**TASK DIRECTIONS**
Keep only the lines that hold the string "info", filtering out the rest of the entries below.

[[ DATA EXCERPTS, beginning ]]

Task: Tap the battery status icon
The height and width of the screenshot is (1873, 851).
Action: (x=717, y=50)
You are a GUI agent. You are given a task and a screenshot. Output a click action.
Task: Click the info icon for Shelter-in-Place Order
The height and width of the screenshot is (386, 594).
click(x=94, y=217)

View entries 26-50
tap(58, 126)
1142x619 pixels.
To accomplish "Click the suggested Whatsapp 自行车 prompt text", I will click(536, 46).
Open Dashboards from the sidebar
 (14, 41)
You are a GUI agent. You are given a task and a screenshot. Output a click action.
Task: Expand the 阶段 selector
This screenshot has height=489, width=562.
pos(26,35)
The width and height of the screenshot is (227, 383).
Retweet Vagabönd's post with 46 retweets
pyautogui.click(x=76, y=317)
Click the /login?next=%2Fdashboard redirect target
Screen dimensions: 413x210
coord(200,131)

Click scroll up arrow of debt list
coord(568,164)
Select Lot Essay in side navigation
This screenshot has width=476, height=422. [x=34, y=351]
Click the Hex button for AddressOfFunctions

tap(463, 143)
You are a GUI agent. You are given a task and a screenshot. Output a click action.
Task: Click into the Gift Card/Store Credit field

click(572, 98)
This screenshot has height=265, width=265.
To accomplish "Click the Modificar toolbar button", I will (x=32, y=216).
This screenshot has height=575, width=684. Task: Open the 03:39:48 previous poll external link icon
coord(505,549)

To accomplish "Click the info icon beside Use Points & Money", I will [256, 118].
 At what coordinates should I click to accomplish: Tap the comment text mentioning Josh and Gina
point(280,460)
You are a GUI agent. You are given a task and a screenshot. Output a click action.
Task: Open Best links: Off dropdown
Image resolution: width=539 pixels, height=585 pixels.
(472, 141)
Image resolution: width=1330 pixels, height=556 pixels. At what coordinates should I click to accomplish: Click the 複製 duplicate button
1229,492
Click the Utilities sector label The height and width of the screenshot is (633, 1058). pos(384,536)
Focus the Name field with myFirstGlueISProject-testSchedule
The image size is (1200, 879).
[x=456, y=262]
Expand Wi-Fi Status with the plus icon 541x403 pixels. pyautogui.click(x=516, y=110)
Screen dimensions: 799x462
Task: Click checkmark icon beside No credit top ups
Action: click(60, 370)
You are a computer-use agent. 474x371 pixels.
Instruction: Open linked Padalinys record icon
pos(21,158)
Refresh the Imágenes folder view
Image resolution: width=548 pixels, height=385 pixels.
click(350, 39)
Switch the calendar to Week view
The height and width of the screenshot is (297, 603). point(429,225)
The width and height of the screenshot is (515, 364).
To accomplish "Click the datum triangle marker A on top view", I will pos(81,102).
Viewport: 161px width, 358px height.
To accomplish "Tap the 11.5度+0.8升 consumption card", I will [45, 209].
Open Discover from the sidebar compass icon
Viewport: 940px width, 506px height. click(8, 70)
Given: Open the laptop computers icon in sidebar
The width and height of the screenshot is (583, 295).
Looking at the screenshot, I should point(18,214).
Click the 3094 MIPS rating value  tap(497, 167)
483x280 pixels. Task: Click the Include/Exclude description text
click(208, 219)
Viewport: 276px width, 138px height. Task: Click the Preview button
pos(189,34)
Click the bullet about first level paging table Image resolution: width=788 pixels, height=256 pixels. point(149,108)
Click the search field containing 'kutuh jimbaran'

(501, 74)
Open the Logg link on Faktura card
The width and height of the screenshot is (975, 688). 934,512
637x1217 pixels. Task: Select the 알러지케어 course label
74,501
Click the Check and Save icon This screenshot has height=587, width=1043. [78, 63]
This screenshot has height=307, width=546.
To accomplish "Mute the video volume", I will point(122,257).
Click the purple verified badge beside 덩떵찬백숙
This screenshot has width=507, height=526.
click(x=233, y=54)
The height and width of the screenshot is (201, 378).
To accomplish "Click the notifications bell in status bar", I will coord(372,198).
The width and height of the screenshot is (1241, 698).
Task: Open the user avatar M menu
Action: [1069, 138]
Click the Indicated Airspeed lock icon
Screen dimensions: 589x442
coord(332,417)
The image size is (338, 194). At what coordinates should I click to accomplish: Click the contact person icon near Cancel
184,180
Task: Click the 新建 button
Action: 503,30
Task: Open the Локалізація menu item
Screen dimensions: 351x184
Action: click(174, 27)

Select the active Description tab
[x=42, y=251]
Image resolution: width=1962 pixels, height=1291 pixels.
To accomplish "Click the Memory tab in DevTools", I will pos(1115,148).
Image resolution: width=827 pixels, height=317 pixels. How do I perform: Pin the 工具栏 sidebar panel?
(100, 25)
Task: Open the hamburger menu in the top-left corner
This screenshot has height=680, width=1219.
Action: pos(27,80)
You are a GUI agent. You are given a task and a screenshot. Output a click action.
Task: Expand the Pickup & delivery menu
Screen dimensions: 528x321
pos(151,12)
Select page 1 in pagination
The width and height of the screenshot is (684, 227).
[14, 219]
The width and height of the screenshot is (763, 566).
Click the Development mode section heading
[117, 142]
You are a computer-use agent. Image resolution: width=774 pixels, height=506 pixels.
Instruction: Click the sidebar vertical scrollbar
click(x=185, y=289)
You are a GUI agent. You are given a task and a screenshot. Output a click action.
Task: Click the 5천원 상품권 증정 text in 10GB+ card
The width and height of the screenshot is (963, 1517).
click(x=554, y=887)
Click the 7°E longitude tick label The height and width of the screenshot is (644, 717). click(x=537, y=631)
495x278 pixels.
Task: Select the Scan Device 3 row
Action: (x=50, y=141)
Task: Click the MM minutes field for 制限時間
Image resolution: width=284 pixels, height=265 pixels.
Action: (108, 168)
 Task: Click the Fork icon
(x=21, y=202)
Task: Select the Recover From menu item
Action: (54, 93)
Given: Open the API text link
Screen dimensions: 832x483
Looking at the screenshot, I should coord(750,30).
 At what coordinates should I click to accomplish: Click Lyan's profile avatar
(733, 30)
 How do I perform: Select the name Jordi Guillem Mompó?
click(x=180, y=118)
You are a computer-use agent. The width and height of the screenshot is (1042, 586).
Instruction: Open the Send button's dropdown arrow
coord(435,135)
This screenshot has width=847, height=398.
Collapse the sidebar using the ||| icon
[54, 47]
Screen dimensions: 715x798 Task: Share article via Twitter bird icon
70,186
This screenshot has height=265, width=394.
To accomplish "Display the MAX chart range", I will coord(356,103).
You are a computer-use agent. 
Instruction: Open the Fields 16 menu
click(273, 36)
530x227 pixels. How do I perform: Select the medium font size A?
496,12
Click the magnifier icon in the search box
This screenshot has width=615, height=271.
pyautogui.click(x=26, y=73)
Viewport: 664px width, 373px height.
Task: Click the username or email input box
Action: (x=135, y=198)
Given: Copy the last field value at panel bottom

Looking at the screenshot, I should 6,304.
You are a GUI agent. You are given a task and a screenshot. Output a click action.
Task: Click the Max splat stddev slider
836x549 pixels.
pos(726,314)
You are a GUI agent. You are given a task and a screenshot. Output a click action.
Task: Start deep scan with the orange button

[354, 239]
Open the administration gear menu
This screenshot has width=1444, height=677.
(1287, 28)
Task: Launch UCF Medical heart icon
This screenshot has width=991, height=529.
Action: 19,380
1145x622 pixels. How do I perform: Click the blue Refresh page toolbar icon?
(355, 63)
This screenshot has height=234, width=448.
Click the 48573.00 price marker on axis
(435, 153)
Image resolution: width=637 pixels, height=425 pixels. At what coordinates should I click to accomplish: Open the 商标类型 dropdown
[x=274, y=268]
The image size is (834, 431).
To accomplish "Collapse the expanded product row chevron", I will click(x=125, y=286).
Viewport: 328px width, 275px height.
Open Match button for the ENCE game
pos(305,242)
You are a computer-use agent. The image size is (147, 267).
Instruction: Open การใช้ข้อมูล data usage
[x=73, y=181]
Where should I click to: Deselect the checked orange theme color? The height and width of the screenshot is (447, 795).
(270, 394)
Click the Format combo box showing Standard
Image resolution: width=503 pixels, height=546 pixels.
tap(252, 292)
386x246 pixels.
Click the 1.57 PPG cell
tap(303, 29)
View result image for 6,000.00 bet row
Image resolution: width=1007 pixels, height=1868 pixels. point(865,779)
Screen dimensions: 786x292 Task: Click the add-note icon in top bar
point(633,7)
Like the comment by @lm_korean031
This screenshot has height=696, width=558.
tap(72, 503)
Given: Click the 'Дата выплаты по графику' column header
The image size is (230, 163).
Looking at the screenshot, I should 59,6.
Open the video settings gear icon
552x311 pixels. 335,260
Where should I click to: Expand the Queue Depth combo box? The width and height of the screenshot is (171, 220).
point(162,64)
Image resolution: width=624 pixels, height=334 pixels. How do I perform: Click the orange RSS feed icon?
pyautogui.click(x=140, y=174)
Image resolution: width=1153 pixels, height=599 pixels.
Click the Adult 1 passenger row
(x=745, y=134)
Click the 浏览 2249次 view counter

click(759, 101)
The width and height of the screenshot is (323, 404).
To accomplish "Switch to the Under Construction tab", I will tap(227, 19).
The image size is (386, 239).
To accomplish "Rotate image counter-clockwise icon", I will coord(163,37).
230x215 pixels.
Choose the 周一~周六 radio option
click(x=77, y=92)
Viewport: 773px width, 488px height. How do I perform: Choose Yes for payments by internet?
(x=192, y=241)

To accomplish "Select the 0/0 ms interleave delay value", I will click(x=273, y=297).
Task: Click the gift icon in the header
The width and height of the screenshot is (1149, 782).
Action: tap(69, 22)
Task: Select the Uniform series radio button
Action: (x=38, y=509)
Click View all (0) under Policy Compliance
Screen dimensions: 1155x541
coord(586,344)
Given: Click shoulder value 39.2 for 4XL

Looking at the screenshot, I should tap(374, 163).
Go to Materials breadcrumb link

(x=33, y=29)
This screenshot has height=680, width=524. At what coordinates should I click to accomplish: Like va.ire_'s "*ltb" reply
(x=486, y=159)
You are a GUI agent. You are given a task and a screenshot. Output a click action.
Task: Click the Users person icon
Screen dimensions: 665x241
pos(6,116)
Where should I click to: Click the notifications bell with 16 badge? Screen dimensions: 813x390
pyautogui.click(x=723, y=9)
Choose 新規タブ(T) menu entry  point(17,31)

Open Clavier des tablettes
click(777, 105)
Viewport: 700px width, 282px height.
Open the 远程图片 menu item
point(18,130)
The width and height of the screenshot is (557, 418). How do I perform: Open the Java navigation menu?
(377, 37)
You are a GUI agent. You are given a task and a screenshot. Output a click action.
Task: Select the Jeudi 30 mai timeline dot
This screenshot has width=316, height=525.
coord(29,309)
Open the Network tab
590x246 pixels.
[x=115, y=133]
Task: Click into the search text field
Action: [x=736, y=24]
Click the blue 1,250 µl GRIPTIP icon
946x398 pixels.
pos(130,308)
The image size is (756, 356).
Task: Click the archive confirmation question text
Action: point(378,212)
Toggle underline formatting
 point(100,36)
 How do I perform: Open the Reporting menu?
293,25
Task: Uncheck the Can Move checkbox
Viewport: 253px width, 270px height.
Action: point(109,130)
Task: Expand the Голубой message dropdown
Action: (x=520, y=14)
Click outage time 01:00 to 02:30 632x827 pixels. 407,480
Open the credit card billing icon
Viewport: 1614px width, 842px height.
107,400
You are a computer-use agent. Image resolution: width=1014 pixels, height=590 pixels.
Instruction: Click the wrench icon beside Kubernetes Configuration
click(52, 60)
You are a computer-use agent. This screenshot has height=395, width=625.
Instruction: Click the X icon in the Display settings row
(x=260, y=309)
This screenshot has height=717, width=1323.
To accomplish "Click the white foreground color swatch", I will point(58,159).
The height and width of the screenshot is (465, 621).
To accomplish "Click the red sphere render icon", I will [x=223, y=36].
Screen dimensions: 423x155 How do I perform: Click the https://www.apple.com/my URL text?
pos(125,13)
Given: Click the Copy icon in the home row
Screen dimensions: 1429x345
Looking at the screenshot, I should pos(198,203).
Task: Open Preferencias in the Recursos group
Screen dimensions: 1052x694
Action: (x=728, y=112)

[[ DATA EXCERPTS, end ]]

**TASK RESPONSE**
Task: Click the info icon for Shelter-in-Place Order
To accomplish "Click the info icon beside Use Points & Money", I will [256, 118].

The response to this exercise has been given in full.